In December, D.C. Mayor Vincent Gray wrote a letter to NPS requesting that it reimburse the city for more than $1.6 million in expenses associated with the protesters, including sanitation work, park and street maintenance and law enforcement overtime. He also expressed his frustration that the NPS didn’t consult with city leaders before making the choice to allow the long-term camping.“Our citizens cannot be expected to pay for the consequences of a decision in which they have no say,” Gray says.

Gray has requested that, at a minimum, that the McPherson Square encampment -- which typically has about 25 to 50 protesters -- be merged with another a second Occupy protest site that is cleaner and better organized. The second site, Freedom Plaza, is located about five blocks from McPherson Square on federal land across the street from City Hall.

In a rare moment of dissent with her mayor, Rep. Eleanor Holmes Norton suggested the questions about reimbursement are moot, since there are already federal funds set aside to reimburse the city for expenses associated with protests.
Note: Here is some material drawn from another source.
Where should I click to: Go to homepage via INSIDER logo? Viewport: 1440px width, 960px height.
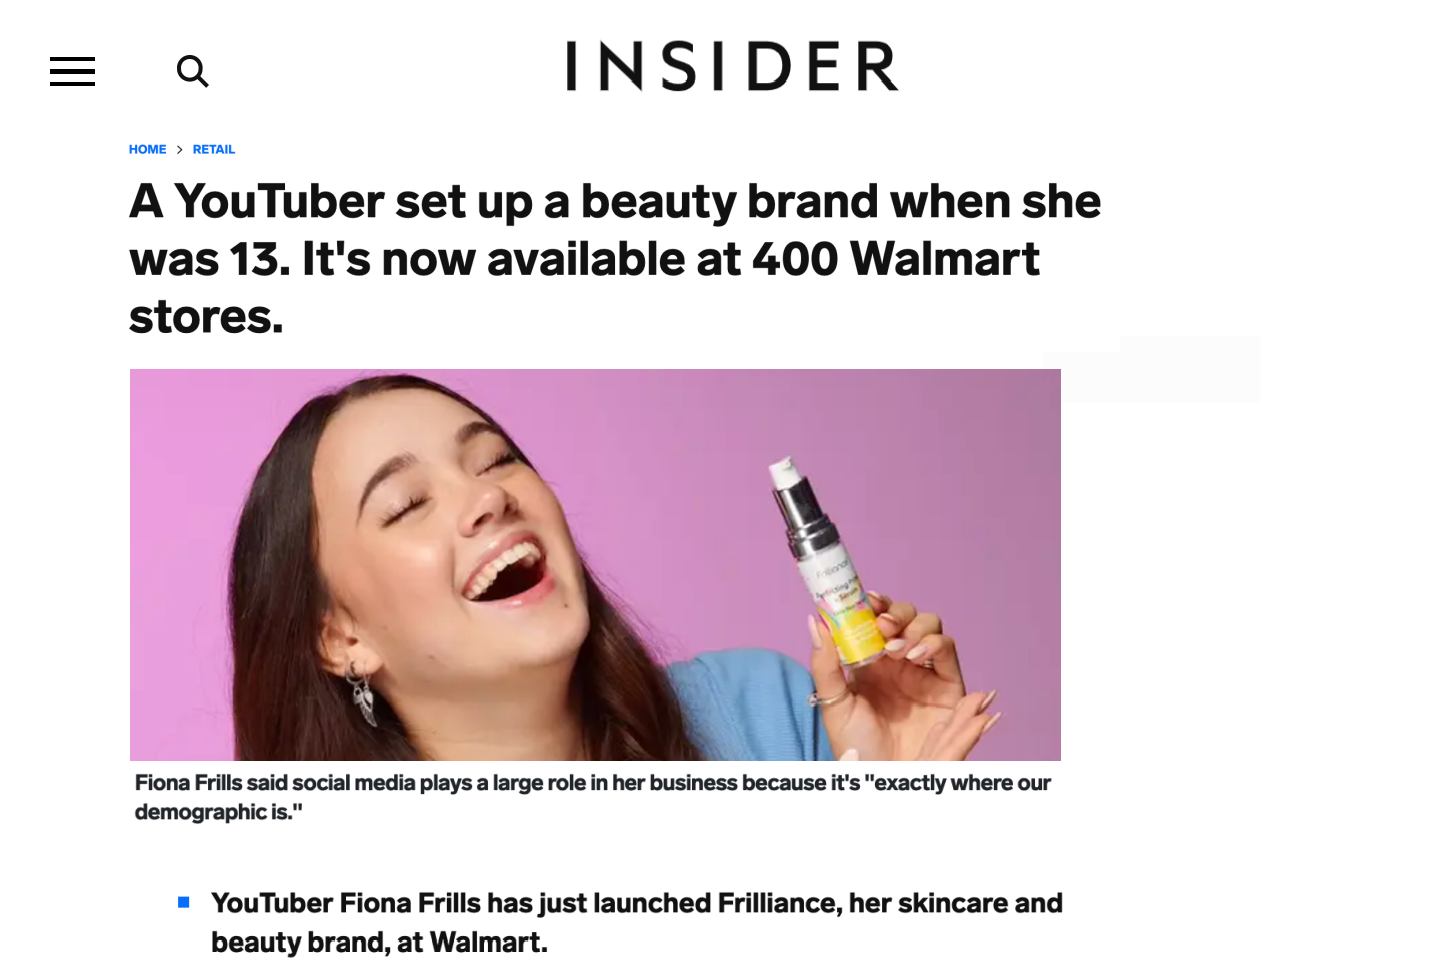[732, 66]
Norton – a former First Amendment attorney – joined other Democrats in drawing parallels between the Occupy protests and the civil rights movement. They highlighted the District's unique place in the country as the epicenter of protests that have had long-lasting impacts.

The protesters themselves weren’t invited to testify. In a statement they provided the committee, they said they’re happy to work with both NPS and the city to improve the health and safety conditions of the camp. "Citizens of a free country shout not have to ask for permission to occupy public spaces," the group said in a statement.